Nothing is more evident to every candid reader of the inspired volume, than that persecution in any form is utterly opposed to the spirit of genuine Christianity. "Learn of me," said the Saviour, when he proposed himself as a model for his followers, "for I am meek and lowly in heart;" and following up his principles of mildness, he reproved the indiscreet zeal of James and John, when they sought to call down fire from heaven to consume the Samaritans, because they refused to receive them into one of their villages. Nay, so far from giving his disciples a power to persecute, the Divine Founder of the Christian religion foretold them that they must suffer persecution for his name. This they soon experienced; but, instead of rendering evil for evil, they "approved themselves as the ministers of God, by much patience, by afflictions, necessities, distresses, stripes, and imprisonments;" thus showing by example, as well as by precept, that "the weapons of their warfare were not carnal, but spiritual."

While the objects of persecution, the Christians acted agreeably to these principles, and for three centuries contended, that persecution for religious opinions is not only absurd, but unjust and cruel in the highest degree. "Every one," says Tertullian, "hath a natural right and power to worship according to his persuasion; for no man's religion can be hurtful or profitable to his neighbour." "There is no need of compulsion and violence," says Lactantius, "because religion cannot be forced, and men must be made willing, not by stripes, but by arguments." The maxims of mildness towards those who were called heretics, are also inculcated by Chrysostom, in the following among many similar passages of his works:—"We ought to fight against heretics, not to throw down those who are upright, but to raise up those who are fallen; for the war which is incumbent on us is not that which gives death to the living, but that which restores life to the dead, seeing that our arms are meekness and benignity.

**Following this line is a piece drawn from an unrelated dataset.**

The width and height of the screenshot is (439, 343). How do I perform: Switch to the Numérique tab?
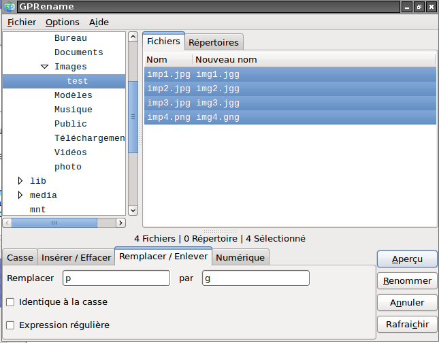240,257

In dealing with heretics, we ought not to injure them in person, but seek to remove the error of the understanding, and the evil of the heart. We ought always to be disposed to submit to persecution, and not to persecute; to suffer grievances, and not to cause them. It is in this manner Jesus Christ conquered, since he was nailed to a cross—he did not crucify others." Even so late as the fifth century, St. Martin, in France, excommunicated a bishop, for accusing certain heretics to the usurper Maximin, by whose means they were put to death; adding, in the spirit of genuine Christianity, that he looked upon that man as a murderer, who procured the destruction of a fellow-creature, chargeable, in strict justice, with nothing else than being mistaken in his opinions.

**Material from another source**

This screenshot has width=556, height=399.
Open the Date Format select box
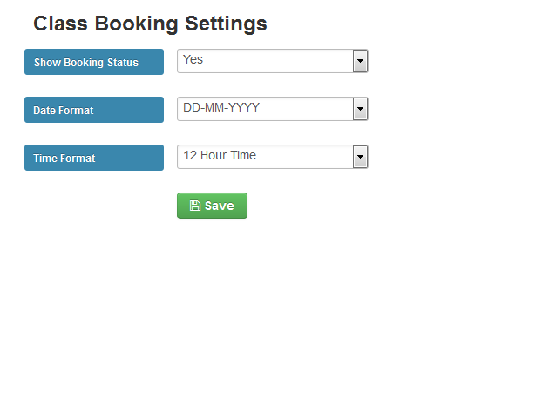click(x=272, y=109)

But in despite of the mild spirit of the gospel, exemplified in every page of the sacred writings, and of the opinions of the primitive fathers, who unanimously condemned persecution for conscience sake, it was not long before those who pretended to be the disciples of Jesus began to imitate the conduct which they had censured in the heathen emperors. When the Roman empire became Christian, it still appeared to the civil magistrate that he was bound to support the religion adopted by the state.—"Hence it was that laws were enacted against heretics, subjecting them to fines, imprisonment, and banishment; with this limitation, however, in every case, that the ecclesiastical judge was to determine whether the opinions professed were heretical or not. The party accused, besides, was usually charged at the same time with the crime of sedition or rebellion; and whenever the punishment was capital, it was understood to be the result chiefly of a criminal opposition to the civil authorities." The law and practice respecting heresy continued in this situation till the commencement of the ninth century. The trial of the whole case was in the hands of the civil magistrate; and, with the exception of ecclesiastical censures, it belonged to councils merely to determine whether the doctrine libelled was or was not heretical.

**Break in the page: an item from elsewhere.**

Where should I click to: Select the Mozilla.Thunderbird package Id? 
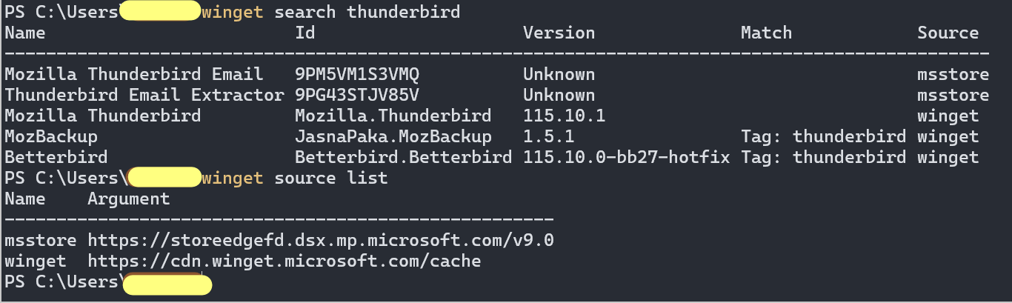click(393, 116)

In succeeding centuries, however, the power of the ecclesiastical tribunals, and of the papacy itself, increased in a most extraordinary degree. The zeal which animated the Church against heretics became fierce and ungovernable, and all who dared to advance sentiments opposed to those enjoined by the Romish hierarchy, were subjected to persecution in every form. "In the following ages," says Limborch, when speaking of the sixth and subsequent centuries, "the affairs of the Church were so managed under the government of the Popes, and all persons so strictly curbed by the severity of the laws, that they durst not even so much as whisper against the received opinions of the Church. Besides this, so deep was the ignorance that had spread itself over the world, that men, without the least regard to knowledge and learning, received, with blind obedience, every thing that the ecclesiastics ordered them, however stupid and superstitious, without any examination; and if any one dared in the least to contradict them, he was sure immediately to be punished; whereby the most absurd opinions came to be established by the violence of the Popes."

The chief aim of the Roman Pontiffs, indeed, now was to crush in its infancy every doctrine which had the smallest tendency to oppose their exorbitant power. In the year 1163, the Synod of Tours commanded all the bishops and priests in the country of Toulouse, "to take care, and to forbid under pain of excommunication, every person from presuming to give reception, or the least assistance, to the followers of heresy, wherever they should be discovered." This decree had in view, more particularly, the Waldenses and Albigenses, an eminent Christian community who inhabited the valleys of Piedmont and the south of France, and who held doctrines different from those which were commanded by the Popes, on pain of death, to be implicitly believed. The Waldenses, whose religious sentiments were similar to those of the Protestants at the present day, had long continued to reject the absurdi ties of Popery; [1] and though, for several ages, they had escaped the notice of the Holy See, yet having in the twelfth century become exceedingly numerous, they excited the utmost hatred of the Pope and his adherents. About the year 1200, accordingly, Pope Innocent III. wrote to several archbishops and bishops in Guienne, and other provinces in France, enjoining them to banish the "Waldenses, Puritans, and Paternines," from their territories, and commissioned Regnier and Guy, two zealous monks, to repair to France, for the purpose of discovering and subduing heresy. These two apostles of the Holy See may now be considered as having laid the foundation of the Inquisition, though the honour, or rather infamy, of erecting that horrid court, is due to another individual no less cruel. Regnier was subsequently appointed the Pope's legate in the four provinces of Narbonne, Aix, Arles, and Embrun: but having fallen sick, Innocent joined to him Peter of Castelnau—one, says Sismondi, "whose zeal, more furious than that of his predecessors, is worthy of those sentiments which the very name of the Inquisition inspires."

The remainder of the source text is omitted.